Я честно предложил Яше пятерых самых опытных своих товарищей. Исходил при этом из двух соображений. Во-первых, не вечно же сидеть людям в «молодежке», а тут представлялась возможность продвинуть их вверх по служебной лестнице. Во-вторых, и для «Ленинца» это выгодно: наберем сотрудников помоложе, у молодых энергии и задора побольше, а опыт – дело наживное.

В кабинете Шакирова, таким образом, был решен вопрос о костяке «Вечерки».

А перед этим вроде бы разрешилась моя личная жилищная проблема. Яша Хусаинов к двум часам не пришел, «задержался», видите ли. Пока ждали его, Шакиров стал расспрашивать меня, как я поживаю, какая у меня семья. Семья у меня была такая: сам я, жена, двое детей, теща моя. А жили мы в деревянном полубараке, куда после ряда хитроумных обменов помог мне переселиться из частного угла обком комсомола.

– Да-а,– сказал Шакиров, выслушав меня,– теща тебя не поймет...

Слова эти побудили меня сообщить ему, что в Совете Министров республики заложили в план текущего года 50 квадратных метров жилой площади для «Ленинца» и коллектив редакции решил отдать эти метры мне. Но одно дело – цифра на бумаге, другое – квартира в натуре. Улита едет, когда еще будет...

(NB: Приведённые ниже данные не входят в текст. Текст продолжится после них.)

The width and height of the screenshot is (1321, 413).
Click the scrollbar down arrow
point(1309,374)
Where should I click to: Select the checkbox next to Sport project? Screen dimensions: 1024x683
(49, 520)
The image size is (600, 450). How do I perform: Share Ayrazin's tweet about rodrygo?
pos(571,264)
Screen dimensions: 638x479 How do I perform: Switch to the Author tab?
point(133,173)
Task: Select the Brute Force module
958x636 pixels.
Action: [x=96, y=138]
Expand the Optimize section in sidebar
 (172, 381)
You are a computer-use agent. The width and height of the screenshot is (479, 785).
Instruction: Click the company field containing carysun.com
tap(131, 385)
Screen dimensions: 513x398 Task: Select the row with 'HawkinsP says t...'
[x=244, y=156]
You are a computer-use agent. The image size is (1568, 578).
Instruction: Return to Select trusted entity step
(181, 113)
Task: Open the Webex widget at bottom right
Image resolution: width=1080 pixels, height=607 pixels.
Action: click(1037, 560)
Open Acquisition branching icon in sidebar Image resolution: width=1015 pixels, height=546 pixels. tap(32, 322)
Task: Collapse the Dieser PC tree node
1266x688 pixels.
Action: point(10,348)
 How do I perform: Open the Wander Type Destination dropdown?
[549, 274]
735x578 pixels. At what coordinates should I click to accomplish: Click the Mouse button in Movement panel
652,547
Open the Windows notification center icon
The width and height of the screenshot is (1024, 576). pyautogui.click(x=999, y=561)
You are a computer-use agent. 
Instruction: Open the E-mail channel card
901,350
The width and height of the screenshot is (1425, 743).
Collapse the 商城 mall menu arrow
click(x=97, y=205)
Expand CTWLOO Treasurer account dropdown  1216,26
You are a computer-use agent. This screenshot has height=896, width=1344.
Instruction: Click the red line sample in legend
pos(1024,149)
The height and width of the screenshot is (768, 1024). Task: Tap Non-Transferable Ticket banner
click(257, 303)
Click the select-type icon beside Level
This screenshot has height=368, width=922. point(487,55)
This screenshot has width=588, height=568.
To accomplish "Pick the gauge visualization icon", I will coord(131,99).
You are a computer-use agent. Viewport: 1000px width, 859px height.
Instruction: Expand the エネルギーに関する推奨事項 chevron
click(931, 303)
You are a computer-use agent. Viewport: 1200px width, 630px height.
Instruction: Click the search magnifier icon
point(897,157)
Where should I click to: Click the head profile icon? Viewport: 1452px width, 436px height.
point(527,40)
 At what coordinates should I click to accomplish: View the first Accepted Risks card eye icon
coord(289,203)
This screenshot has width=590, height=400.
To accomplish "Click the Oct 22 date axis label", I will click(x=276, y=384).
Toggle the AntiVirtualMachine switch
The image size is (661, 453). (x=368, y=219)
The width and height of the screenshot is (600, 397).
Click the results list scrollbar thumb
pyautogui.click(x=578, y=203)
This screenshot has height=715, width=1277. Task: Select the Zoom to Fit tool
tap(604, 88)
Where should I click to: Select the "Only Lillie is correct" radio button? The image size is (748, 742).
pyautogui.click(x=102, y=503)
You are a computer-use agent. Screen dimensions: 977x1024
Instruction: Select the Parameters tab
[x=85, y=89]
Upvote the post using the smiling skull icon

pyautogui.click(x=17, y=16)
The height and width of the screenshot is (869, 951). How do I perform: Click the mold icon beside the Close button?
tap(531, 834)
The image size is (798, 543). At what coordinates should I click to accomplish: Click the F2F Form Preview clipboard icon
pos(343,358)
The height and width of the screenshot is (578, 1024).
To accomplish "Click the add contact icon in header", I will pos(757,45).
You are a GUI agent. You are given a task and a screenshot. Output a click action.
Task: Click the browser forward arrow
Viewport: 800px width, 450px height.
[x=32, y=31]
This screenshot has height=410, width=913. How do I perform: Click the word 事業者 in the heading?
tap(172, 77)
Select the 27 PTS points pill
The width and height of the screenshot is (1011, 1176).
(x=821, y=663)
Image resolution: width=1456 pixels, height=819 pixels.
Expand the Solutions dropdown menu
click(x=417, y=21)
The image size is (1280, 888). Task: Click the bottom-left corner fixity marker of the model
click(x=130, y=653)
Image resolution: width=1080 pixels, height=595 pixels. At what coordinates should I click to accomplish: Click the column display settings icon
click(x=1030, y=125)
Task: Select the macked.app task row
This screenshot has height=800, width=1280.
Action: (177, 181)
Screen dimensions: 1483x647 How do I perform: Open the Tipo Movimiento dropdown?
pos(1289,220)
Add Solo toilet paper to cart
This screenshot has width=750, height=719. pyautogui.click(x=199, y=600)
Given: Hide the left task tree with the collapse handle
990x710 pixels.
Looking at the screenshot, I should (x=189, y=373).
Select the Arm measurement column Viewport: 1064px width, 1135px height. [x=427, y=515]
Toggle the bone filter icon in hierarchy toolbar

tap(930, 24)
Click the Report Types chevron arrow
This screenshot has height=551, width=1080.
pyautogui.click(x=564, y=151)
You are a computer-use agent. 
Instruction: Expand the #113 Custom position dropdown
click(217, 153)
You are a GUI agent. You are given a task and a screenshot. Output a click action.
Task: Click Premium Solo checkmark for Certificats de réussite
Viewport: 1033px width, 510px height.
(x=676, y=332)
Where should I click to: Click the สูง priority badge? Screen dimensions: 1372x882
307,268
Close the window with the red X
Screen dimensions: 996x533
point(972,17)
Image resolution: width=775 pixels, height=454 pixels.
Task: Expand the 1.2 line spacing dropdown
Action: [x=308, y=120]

Шакиров поднял телефонную трубку, набрал номер и сказал:

– Иван Федорыч, у меня сидит молодежный редактор, для него в плане, оказывается, предусмотрена квартира, отдай-ка ему... – далее последовали номер дома и номер квартиры.

По завершении разговора о «Вечерке» я полетел на крыльях радости знакомиться со своим будущим жилищем. Там моя радость сразу угасла. Квартиры в только что достроенной пятиэтажной «хрущевке» восторга не вызывали, а предназначенная мне выглядела худшей из них. Тесная, темная, с проходной комнатой. Угловая – значит, будет холодно. Вселившись в нее, я потеряю ощутимую часть ожидаемых квадратных метров. Более всего опечалило меня то, что негде будет поставить письменный стол для себя. Я мечтал о спокойном уголке, где мог бы работать вечерами, ведь я не только журналист, но и литературой занимаюсь. А тут в совмещенном санузле, что ли, придется запираться? Словом, после долгих лет томительного ожидания приличного жилья мне предстояло, как говорится, поменять шило на мыло...

Что делать?

На следующий день отправился к упомянутому Ивану Федоровичу Артемьеву. Он возглавлял горисполкомовский отдел по распределению жилья, я его знал, обращался к нему, когда хлопотал о крыше над головой для своих сотрудников. Прошу:

– Иван Федорыч, дай, пожалуйста, что-нибудь получше!

Он руками развел, не могу, говорит, «хозяин» назвал точный адрес и не забудет об этом, память у него крепкая...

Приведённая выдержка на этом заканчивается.